■ **Kurze Aufgabe**:
Skaliere den Abschnitt, der mit der Zeile mit "You are a computer-use agent. Image" beginnt und mit der Zeile mit "click(32, 235)" endet (beide eingeschlossen), und gib ihn vollständig wieder. Dabei wird nur jede Koordinate in den Antworten mit 0,9 multipliziert und auf ganze Zahlen gerundet (halbe Werte aufrunden), und die Bilder bleiben weg.
----
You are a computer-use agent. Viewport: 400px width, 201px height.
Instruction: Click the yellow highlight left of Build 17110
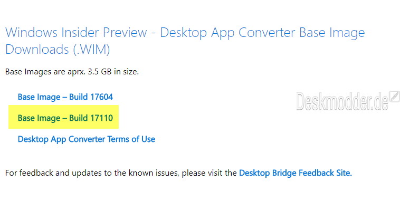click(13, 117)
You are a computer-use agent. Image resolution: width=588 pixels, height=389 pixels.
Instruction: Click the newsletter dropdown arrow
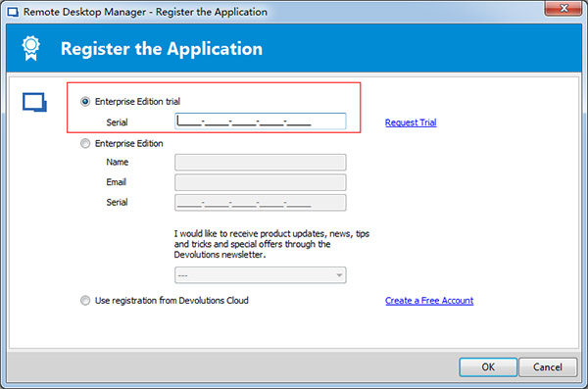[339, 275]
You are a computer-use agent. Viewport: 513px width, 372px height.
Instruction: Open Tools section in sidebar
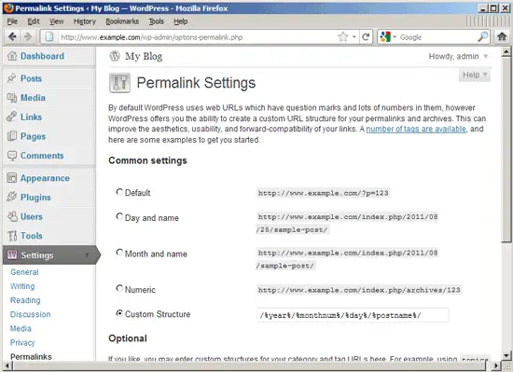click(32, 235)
----
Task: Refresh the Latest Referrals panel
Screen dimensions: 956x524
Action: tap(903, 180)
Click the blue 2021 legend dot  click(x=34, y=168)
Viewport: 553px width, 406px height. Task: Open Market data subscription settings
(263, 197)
----
■ **Antwort zur Aufgabe**:
You are a computer-use agent. Image resolution: width=588 pixels, height=389 pixels.
Instruction: Click the newsletter dropdown arrow
[305, 248]
You are a computer-use agent. Viewport: 513px width, 372px height.
Instruction: Open Tools section in sidebar
click(29, 212)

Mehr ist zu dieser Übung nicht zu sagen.